ABM demand gen channels split into two groups.

  • 1:1 demand generation. ABM gifting campaigns, warm intros, event invites, and manual outreach for dream accounts.

  • 1:many demand generation. Automated outbound through Instantly and HeyReach, parallel dialing through Nooks or Orum, LinkedIn social content, on-site lead magnets, video outreach, targeted ads, public event campaigns, and connection request waves.

One ABM channel worth highlighting: targeted LinkedIn ads. Because your TAM is small, you can upload company and contact lists to LinkedIn ads and guarantee 100 percent of your spend lands on ICP accounts.

For LinkedIn content, the mistake most companies make is posting promotional or corporate content. What drives inbound is content the ICP actually wants to read, usually unrelated to your product.

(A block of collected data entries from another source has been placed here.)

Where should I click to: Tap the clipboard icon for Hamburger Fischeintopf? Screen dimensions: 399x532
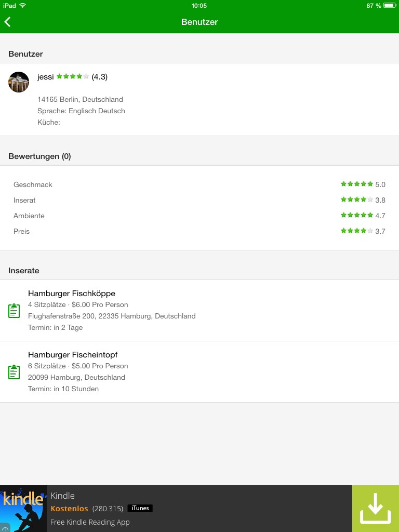pyautogui.click(x=14, y=372)
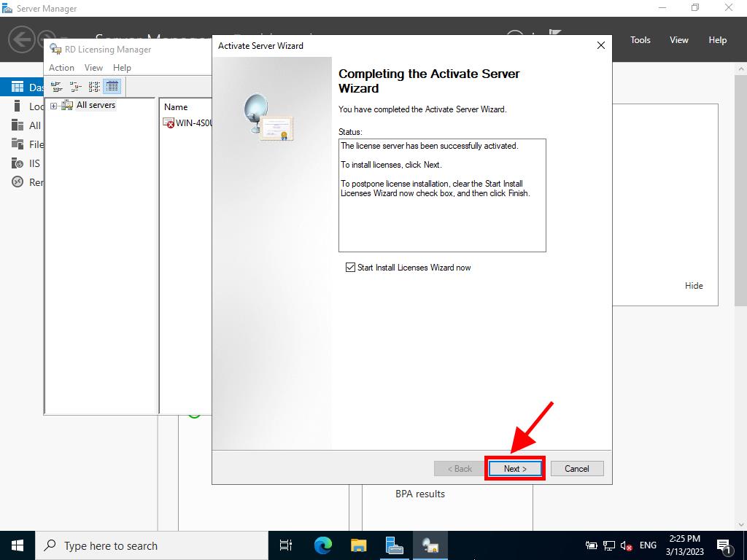Viewport: 747px width, 560px height.
Task: Open the Server Manager Help menu
Action: point(717,40)
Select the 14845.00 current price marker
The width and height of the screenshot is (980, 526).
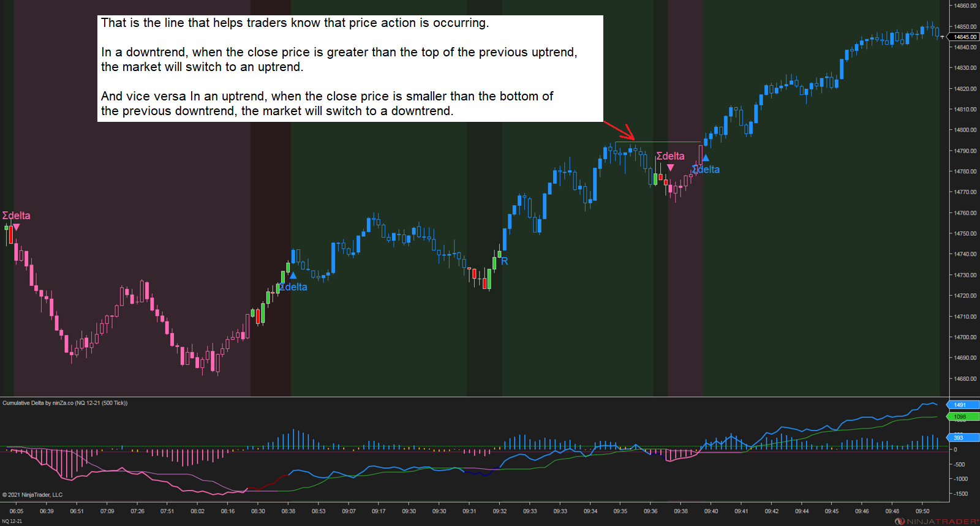[x=965, y=37]
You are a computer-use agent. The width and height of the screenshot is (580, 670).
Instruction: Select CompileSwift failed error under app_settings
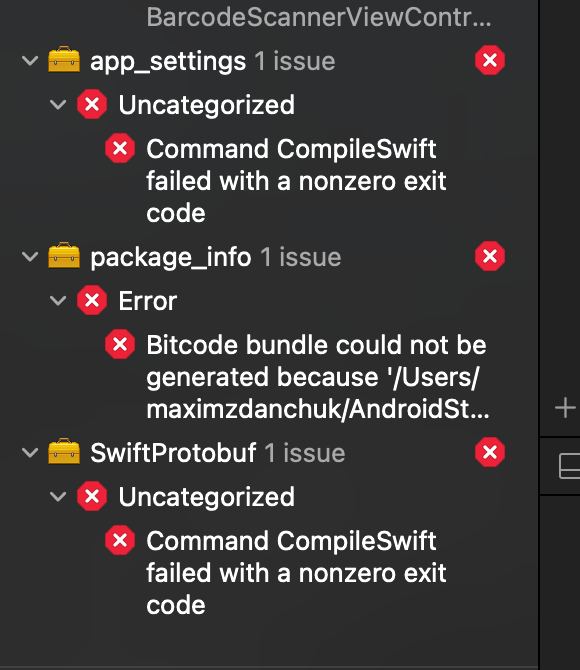tap(296, 180)
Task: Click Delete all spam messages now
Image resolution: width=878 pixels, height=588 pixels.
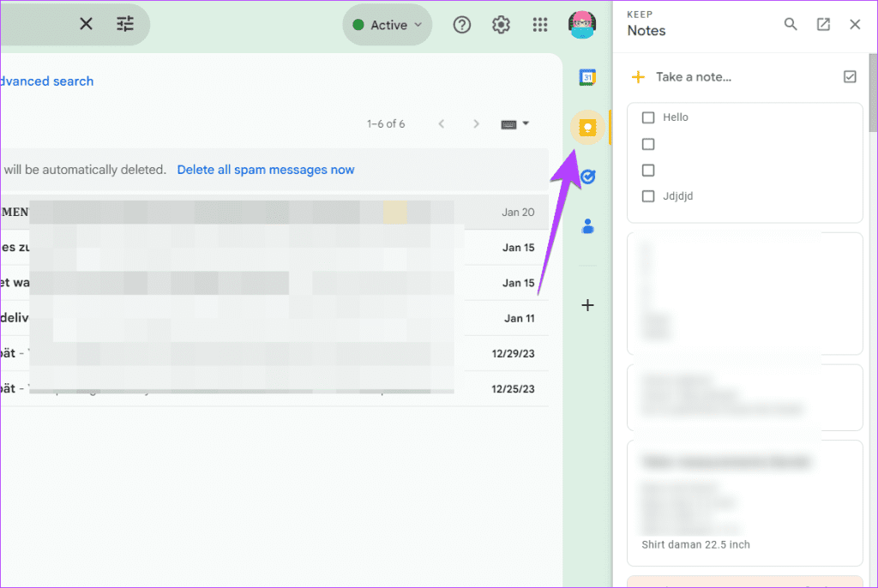Action: [266, 169]
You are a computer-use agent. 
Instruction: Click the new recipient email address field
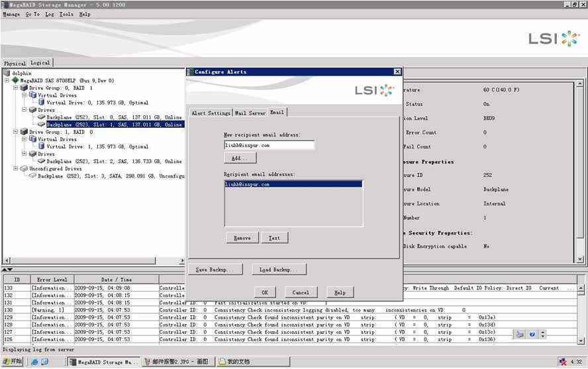pyautogui.click(x=269, y=144)
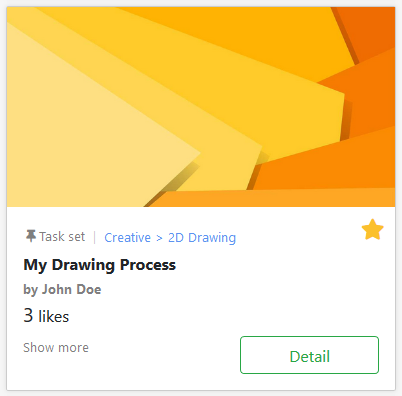Screen dimensions: 402x396
Task: Toggle the yellow star favorite icon
Action: (x=372, y=230)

Step 7: ICP Pipeline Progression Reporting

Reporting is straightforward, but the right six reports make or break an ABM program.

  1. ICP pipeline created (month over month). The most accurate read on ABM program success. This should grow from baseline if the system is working.

  2. Signal influence by category. Model each signal category against pipeline and closed-won, using 7-day and 30-day attribution windows.

  3. Overdue signal tasks by rep. Tasks are the most effective way to assign work to reps, but only if they action them. Percentage of overdue tasks tells you who needs more enablement.

  4. Awareness stage progression and regression by tier. Accounts moving forward predict future pipeline. Accounts moving backward expose leaks before they show up in revenue.

  5. Accounts by tier broken down by awareness stage. The high-level market penetration view.

  6. Tier 1 accounts with no activity in the last 30 days. Accountability metric. This number should be as close to zero as possible.

Conclusion

AI has lowered the manual work and costs of doing ABM, but you still need the right RevOps infrastructure to be effective.

This is far more than buying an intent dashboard and expecting your reps to check it. It's building out the data pipeline that powers all your GTM activities.

When done right, you'll see a flywheel effect: high-performing social content becomes ads, ads warm up your outbound lists, and outbound nurtures social engagers.

This is the only way to break into a limited market fast enough. We've seen it directly with companies like Medrio generating $1.3M in ABM-attributed pipeline in four months.